▶ Exercise objective:
Reproduce the following material line for line, keeping every character as it appears.

▶ Records for the exercise:
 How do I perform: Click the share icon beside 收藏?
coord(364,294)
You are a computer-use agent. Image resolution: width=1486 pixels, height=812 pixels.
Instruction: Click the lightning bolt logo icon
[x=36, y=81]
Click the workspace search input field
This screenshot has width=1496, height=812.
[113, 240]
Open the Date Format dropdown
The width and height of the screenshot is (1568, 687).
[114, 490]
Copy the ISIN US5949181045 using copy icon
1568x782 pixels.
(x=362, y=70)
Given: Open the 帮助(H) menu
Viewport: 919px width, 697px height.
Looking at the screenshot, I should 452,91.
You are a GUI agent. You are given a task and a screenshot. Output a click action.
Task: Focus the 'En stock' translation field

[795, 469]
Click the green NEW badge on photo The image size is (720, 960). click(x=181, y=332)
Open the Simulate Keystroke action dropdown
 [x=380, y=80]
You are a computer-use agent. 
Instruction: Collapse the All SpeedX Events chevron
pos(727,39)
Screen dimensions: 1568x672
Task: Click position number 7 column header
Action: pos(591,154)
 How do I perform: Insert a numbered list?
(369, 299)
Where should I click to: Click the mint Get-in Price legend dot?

▶ Written answer:
 How do I perform: Click the share icon beside 收藏?
coord(364,294)
You are a computer-use agent. Image resolution: width=1486 pixels, height=812 pixels.
Instruction: Click the lightning bolt logo icon
[x=36, y=81]
Click the workspace search input field
This screenshot has width=1496, height=812.
[113, 240]
Open the Date Format dropdown
The width and height of the screenshot is (1568, 687).
[114, 490]
Copy the ISIN US5949181045 using copy icon
1568x782 pixels.
(x=362, y=70)
Given: Open the 帮助(H) menu
Viewport: 919px width, 697px height.
Looking at the screenshot, I should 452,91.
You are a GUI agent. You are given a task and a screenshot. Output a click action.
Task: Focus the 'En stock' translation field

[795, 469]
Click the green NEW badge on photo The image size is (720, 960). click(x=181, y=332)
Open the Simulate Keystroke action dropdown
 [x=380, y=80]
You are a computer-use agent. 
Instruction: Collapse the All SpeedX Events chevron
pos(727,39)
Screen dimensions: 1568x672
Task: Click position number 7 column header
Action: pos(591,154)
 How do I perform: Insert a numbered list?
(369, 299)
Where should I click to: Click the mint Get-in Price legend dot?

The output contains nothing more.